Ahead of the annual UN Climate Change Conference (COP26), the World Meteorological Organization (WMO) on Monday warned that the world is “way off-track” in containing global temperature rise with the concentration of carbon dioxide (CO2), the most important greenhouse gas, reaching 413.2 parts per million in 2020.
Concentration of CO2 is 149 per cent of the pre-industrial level, Methane (CH4) is 262 per cent and nitrous oxide (N2O) is 123 per cent of the levels in 1750, when human activities started disrupting Earth’s natural equilibrium, according to WMO’s greenhouse gas bulletin.
Methane is a powerful greenhouse gas which remains in the atmosphere for nearly a decade.
Methane accounts for nearly 16 per cent of the warming effect of long-lived greenhouse gases, while N2O is both a powerful greenhouse gas and ozone depleting chemical. It accounts for nearly seven per cent of the radiative forcing by long-lived greenhouse gases.
The abundance of heat-trapping greenhouse gases in the atmosphere once again reached a new record in 2020, with the annual rate of increase above the 2011-2020 average and that trend has continued in 2021, the WMO said in a global media release.
“The greenhouse gas bulletin contains a stark, scientific message for climate change negotiators at COP26. At the current rate of increase in greenhouse gas concentrations, we will see a temperature increase by the end of this century far in excess of the Paris Agreement target of 1.5 to 2 degree Celsius above pre-industrial levels,” said WMO Secretary General, Petteri Taalas.
“We are way off-track.”
The world leaders are set to meet at Glasgow in the UK from October 31 for the COP26 to work out a global action plan to reduce emissions so as to keep the global temperature rise to 1.5 degrees Celsius compared to the pre-industrial era.
As long as emissions continue, global temperature will continue to rise. Given the long life of CO2, the temperature level already observed will persist for several decades even if emissions are rapidly reduced to net zero. Alongside rising temperatures, this means more weather extremes, including intense heat and rainfall, ice melt, sea-level rise, and ocean acidification, accompanied by far-reaching socio-economic impact.
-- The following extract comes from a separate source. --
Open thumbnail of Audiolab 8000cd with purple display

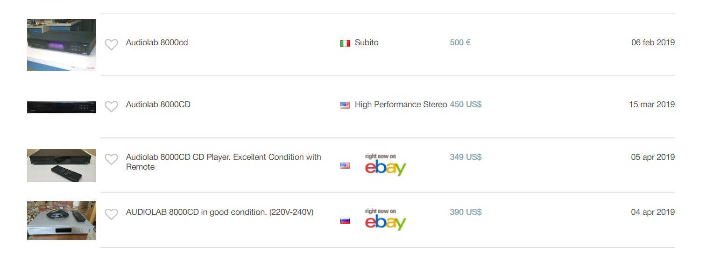click(x=62, y=45)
The bulletin shows that from 1990 to 2020, radiative forcing — the warming effect on our climate — by long-lived greenhouse gases increased by 47 per cent, with CO2 accounting for nearly 80 per cent of this increase. The numbers are based on monitoring by WMO’s Global Atmosphere Watch network, the release said.
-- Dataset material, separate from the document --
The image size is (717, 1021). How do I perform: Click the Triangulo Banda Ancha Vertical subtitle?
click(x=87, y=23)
“The amount of CO2 in the atmosphere breached the milestone of 400 parts per million in 2015. And just five years later, it exceeded 413 ppm. It has major negative repercussions on our daily lives and well-being, the state of our planet and the future of our children and grandchildren,” Taalas added.
Reducing atmospheric methane in the short-term could support the achievement of the Paris Agreement and help in reaching many sustainable development goals due to multiple co-benefits of methane mitigation, the bulletin said, adding: “But this does not reduce the need for strong, rapid and sustained reductions in CO2.”
Warning that the last time the Earth experienced a comparable concentration of CO2 was 3-5 million years ago, when the temperature was 2-3 degrees Celsius warmer and sea level was 10-20 metres higher than now and more importantly, there weren’t 7.8 billion people then, Taalas said: “It is hoped that COP26 will see a dramatic increase in commitments. We need to transform our commitment into action that will have an impact on the gases that drive climate change. We need to revisit our industrial, energy and transport systems and whole way of life. There is no time to lose.”